En las escuela de arquitectura es común que a los alumnos se nos proponga, en al menos un curso, proyectar vivienda. Y probablemente deberían ser muchos más semestres para de verdad asimilar su complejidad a, que muchas veces es infravalorada en la profesión, y dejar de proyectar mediatecas, museos y acuarios, a lo que nunca nos enfrentaremos en la realidad. Sin embargo, y probablemente por esta falta de dedicación a este programa arquitectónico, se suele derivar en crear proyectos llamativos y resultones. Y si estos no funcionan ni sobre el papel, difícilmente pueden convertirse en realidad, y menos aún con la dinámica del mercado inmobiliario, las restricciones de los códigos técnicas, la cultura de la vivienda actual. ¿Para cuándo la viviendas flexibles y compartidas, el intercambio de metros cuadrados en el que podamos realmente adaptar el espacio a nuestras necesidades? Suena ciertamente utópico e inviable con la mentalidad actual, la necesidad de tener, de consumir, frente a una frugalidad que es posible y que no implica un modo de vida carente, pero es posible. Uno de los principales impedimentos para que estas ideas germinen son las trabas legales existentes en torno al uso y la propiedad, con una legislación muy restrictiva, aunque parece que en algunos lugares se avecinan cambios.
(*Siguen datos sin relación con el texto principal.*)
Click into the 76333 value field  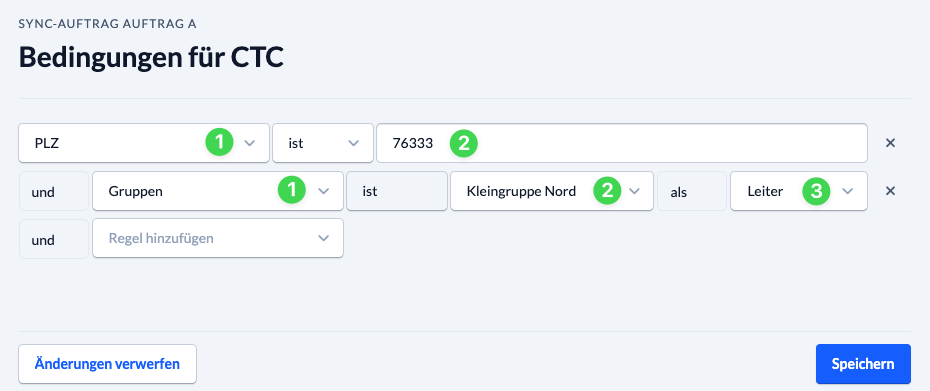622,143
Uno de los principales inconvenientes que suelen encontrar los estudios sobre el tema de la vivienda en España, y a esa obsesión por la propiedad que te ata a un lugar, es la poca movilidad laboral que se permite. Dicen los estudios que en los países con mayor mercado de alquiler, mayor la movilidad laboral y mejor la economía. En España muchos se preguntarán por qué más movilidad y para qué empleos, si estos no existen. No es que sea la solución al problema, pero seguramente una mayor movilidad laboral implicaría menor miedo a desplazarse, a cambiar de residencia, asociado a un menor miedo al fracaso, al emprendimiento, y todo ello desembocaría en una economía más dinámica y, poco a poco, en más empleos. Incluso podría reavivar todas esas ciudades de provincias que parecen estar quedándose atrás, congeladas en el tiempo. Esto es lógicamente solo la punta del iceberg de algo mucho más complejo, pero es un síntoma y un posible remedio. Fomentar el alquiler entre los jóvenes supone incentivar en ellos esta cultura para su futuro, para ese momento en que puedan tomar la decisión, o no, de ser propietarios.
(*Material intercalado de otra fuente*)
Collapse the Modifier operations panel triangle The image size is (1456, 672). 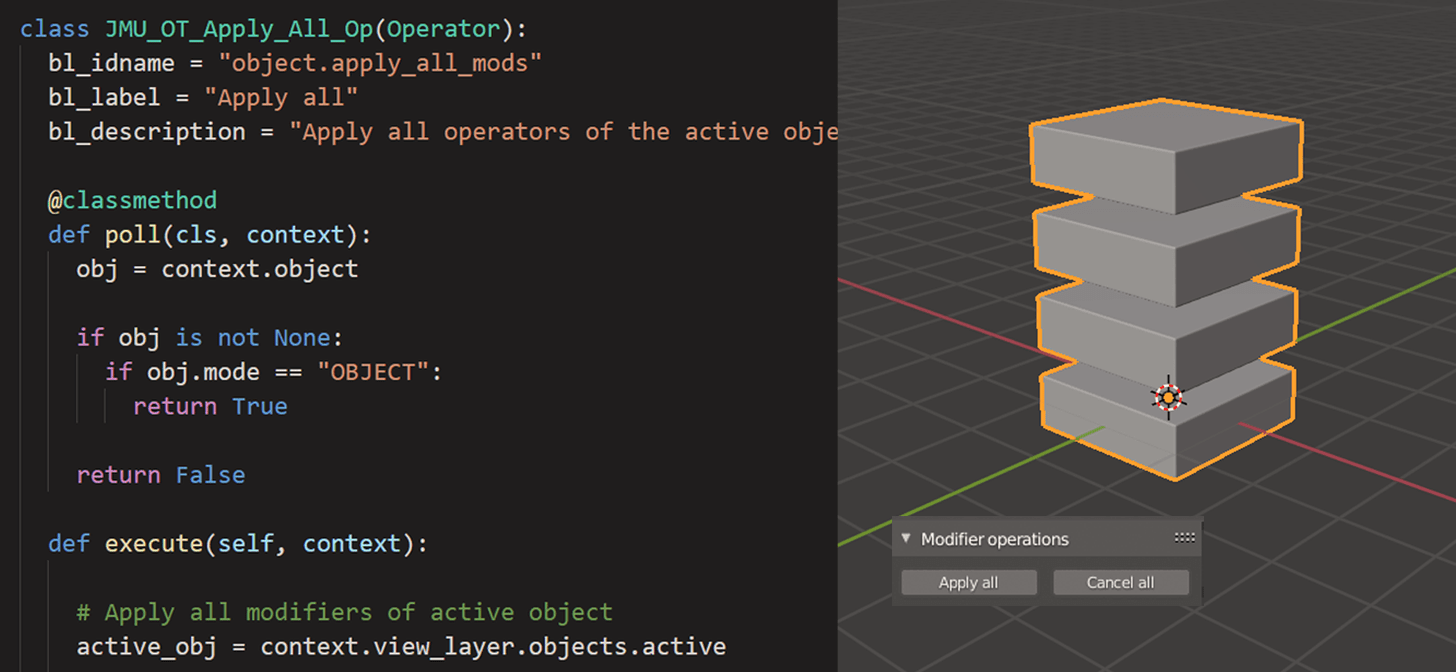tap(905, 538)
Y pese al batacazo de la crisis, parece que volvemos a las dinámicas de los años del boom, pues la recuperación del sector inmobiliario es el indicador milagroso de la recuperación económica. Estamos dispuestos a tropezar con la misma piedra, a cometer los mismos errores, a favorecer el beneficio a corto plazo. Un cambio de mentalidad que no llega, que no llegará mientras no exista una educación al respecto, un mensaje que se expanda y del cual este texto quiere formar parte. Un cambio estructural para nada fácil, vital, solución parcial en el complejo tejido de retos al que nos enfrentamos. Y convertir tener en compartir, no en poseer.